» Assigned task
Each line from the one containing "Instruction: Click the Fixed label" through the end of the data below is to be output verbatim, with no lines added or left out.

» Given records
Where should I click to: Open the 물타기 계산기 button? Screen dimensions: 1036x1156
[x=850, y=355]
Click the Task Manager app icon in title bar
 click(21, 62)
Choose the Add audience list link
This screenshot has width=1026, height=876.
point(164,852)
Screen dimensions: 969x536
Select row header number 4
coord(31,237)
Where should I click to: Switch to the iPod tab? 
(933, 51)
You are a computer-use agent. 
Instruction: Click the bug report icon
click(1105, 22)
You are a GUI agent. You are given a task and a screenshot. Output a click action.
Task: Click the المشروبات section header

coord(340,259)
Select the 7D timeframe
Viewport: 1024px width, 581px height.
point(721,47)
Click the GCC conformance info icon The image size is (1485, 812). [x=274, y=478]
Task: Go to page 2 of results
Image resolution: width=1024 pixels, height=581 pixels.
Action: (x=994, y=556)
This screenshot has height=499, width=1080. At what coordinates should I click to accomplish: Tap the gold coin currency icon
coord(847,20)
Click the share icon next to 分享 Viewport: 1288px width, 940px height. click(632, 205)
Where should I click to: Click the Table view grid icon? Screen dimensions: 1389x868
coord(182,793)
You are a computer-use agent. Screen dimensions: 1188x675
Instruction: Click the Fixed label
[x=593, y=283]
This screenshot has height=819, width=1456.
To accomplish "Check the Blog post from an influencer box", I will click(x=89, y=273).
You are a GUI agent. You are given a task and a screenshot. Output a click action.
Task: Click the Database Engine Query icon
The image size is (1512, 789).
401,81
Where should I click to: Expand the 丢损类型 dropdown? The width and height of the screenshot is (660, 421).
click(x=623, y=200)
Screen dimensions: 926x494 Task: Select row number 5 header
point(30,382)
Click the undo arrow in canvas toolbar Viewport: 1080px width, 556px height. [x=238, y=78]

» Task output
Instruction: Click the Fixed label
[x=593, y=283]
This screenshot has height=819, width=1456.
To accomplish "Check the Blog post from an influencer box", I will click(x=89, y=273).
You are a GUI agent. You are given a task and a screenshot. Output a click action.
Task: Click the Database Engine Query icon
The image size is (1512, 789).
401,81
Where should I click to: Expand the 丢损类型 dropdown? The width and height of the screenshot is (660, 421).
click(x=623, y=200)
Screen dimensions: 926x494 Task: Select row number 5 header
point(30,382)
Click the undo arrow in canvas toolbar Viewport: 1080px width, 556px height. [x=238, y=78]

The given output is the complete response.